ROMA — Due pronunce ravvicinate della Corte di Cassazione rimettono ordine nella materia degli abusi edilizi, riaffermando limiti precisi alle sanatorie e chiarendo i casi in cui la demolizione di un’opera illecita non basta a estinguere il reato.
Con la sentenza n. 20665/2025, la Suprema Corte ha bocciato il tentativo di ottenere, a distanza di anni e fuori dai termini fissati dalla legge di condono, una verifica di condonabilità mediante parere legale richiesto al Comune. Una prassi diffusa in alcune amministrazioni locali, che i giudici hanno definito irrilevante e priva di fondamento giuridico. Solo la concessione di un permesso di costruire in sanatoria, richiesto nei tempi previsti dalla normativa, può infatti giustificare la sospensione di un ordine di demolizione. L’eventuale adeguamento dell’opera alle prescrizioni urbanistiche successivamente alla scadenza dei termini di legge non consente di sanare retroattivamente l’abuso.
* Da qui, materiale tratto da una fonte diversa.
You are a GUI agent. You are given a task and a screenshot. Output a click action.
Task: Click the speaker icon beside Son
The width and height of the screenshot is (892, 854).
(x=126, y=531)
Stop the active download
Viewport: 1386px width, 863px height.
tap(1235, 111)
Demolizione non salva dal reato
In una seconda decisione, la n. 20661/2025, la Cassazione ha accolto il ricorso del Procuratore della Repubblica avverso una sentenza di non luogo a procedere motivata dall’avvenuta demolizione di un manufatto abusivo durante il processo. In quel caso, però, l’intervento edilizio ricadeva in un’area archeologica vincolata, soggetta al Codice dei beni culturali. E secondo l’articolo 181 di tale normativa, il reato paesaggistico può considerarsi estinto soltanto se il responsabile rimette in pristino l’area prima che l’autorità amministrativa ne ordini la rimozione. L’intervento tardivo, dunque, non basta.